The current state of the Mexican shoe and sandal industry is that the Mexicans are locked into a low-profit battle with the Chinese and the Brazilians. Quality suffers, the materials used are the cheapest possible, and the only one who wins is the country with the least expensive labor rate.
The consumer has no choice. He either buys the inferior, mass produced goods coming out of Asia or Brazil, or the expensive, handmade goods coming from either Italy or France.

There is no real middle ground. Sure, there are the over- priced name brand trainers but those have been recently condemned as environmentally unfriendly by a recent MIT study that found that building a “simple” pair of running shoes might take up to 360 separate process steps with upwards of 65 different parts made out of possibly 24 different synthetic materials generating 30 pounds of carbon dioxide emissions.

But the impact goes way beyond mass-produced shoes. There is a ripple effect that comes from consuming too much, buying products that wear out and made from materials with a high environmental cost. The Guardian reported two weeks ago in an article entitled – ‘Nasa-funded study: industrial civilization headed for ‘irreversible collapse’? – on an independent research project funded by NASA, led by an applied mathematician of the US National Science Foundation and supported by the National Socio-Environmental Synthesis Center who found that “even advanced, complex civilizations are susceptible to collapse, raising questions about the sustainability of modern civilization”. They concluded: “Collapse can be avoided and population can reach equilibrium if the per capita rate of depletion of nature is reduced to a sustainable level, and if resources are distributed in a reasonably equitable fashion.”
The article went on to say that “This is a highly credible wake-up call to governments, corporations and business – and consumers – to recognize that “business as usual” cannot be sustained, and that policy and structural changes are required immediately.”
One of the chief causes of this unsustainability comes from our consumption habits. In short, we buy too many products that have high replacement rates and made from the wrong materials.
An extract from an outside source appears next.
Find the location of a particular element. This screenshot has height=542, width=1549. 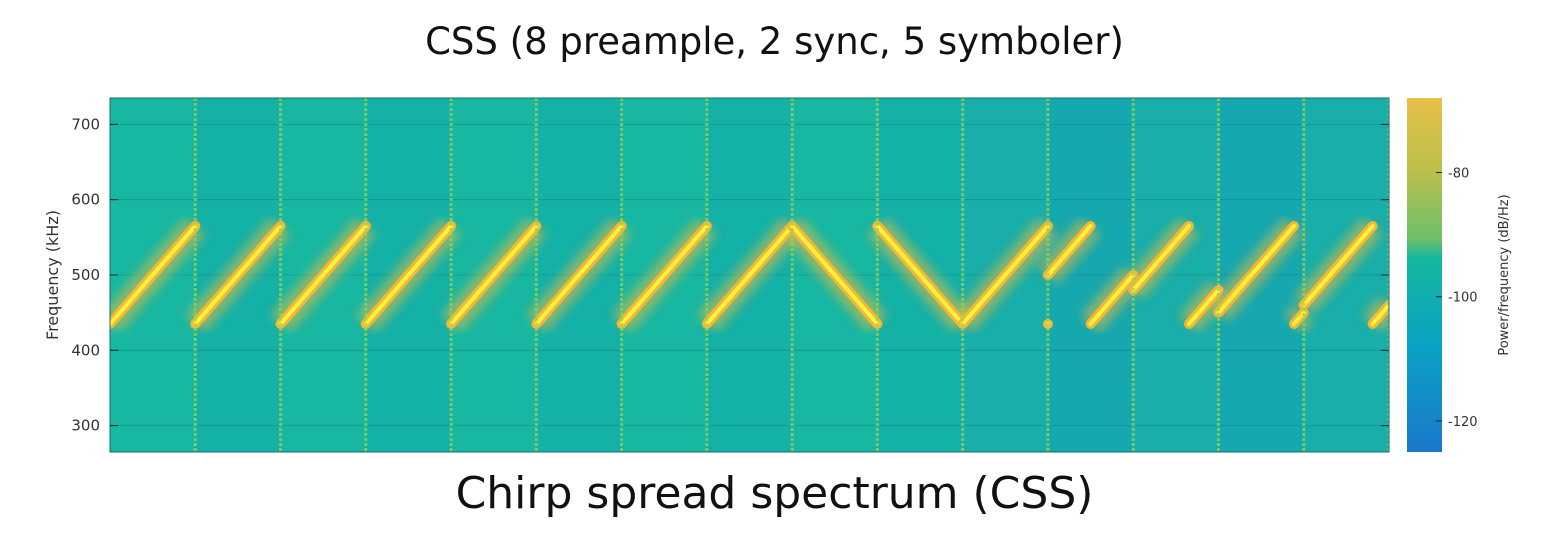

And the fact is that mass-produced goods made from synthetic materials processed mostly from petroleum products have other costs. A recent article published by entitled “De-Toxing Children’s Footwear” sited a Greenpeace investigation done earlier this year that “showed children’s clothes and shoes made by major brands — including Disney, Burberry, American Apparel, GAP, and Primark — contained residues of toxic chemicals. In some cases, the levels were higher than just residue.”

We as consumers now have more than one reason to support the nascent slow-wear clothing movement and the designers who are more conscious and are just not about creating trends and throw-away clothes. The slow-wear clothing movement is built around 3 primary tenants: a rejection of mass-produced, the preference for long-wearing artisanal materials, and slowing the rate of consumption by purchasing better quality clothing less often.

And to support this, many nations like Great Britain are bringing it back home. For example, the textile mills of Yorkshire are expanding and 19th century looms are being called back into existence. Brands with quality manufacturing processes using only the best long wearing materials are popping up everywhere these days. To name a few, there is Merz Schwanen in Germany making knitwear, the company Appalatch is making quality wool clothing in Asheville, North Carolina and there is Sahara Sandals in Mexico that makes handmade sandals built to last.

So with all of that in mind we need to learn to make do with less; both as a society and as individuals. We must always be mindful of the economics, carefully calculating the relevant value propositions. And we must be aware that perhaps the only personal vote that matters any more is how we spend our money because what we buy is what we support; however tacit.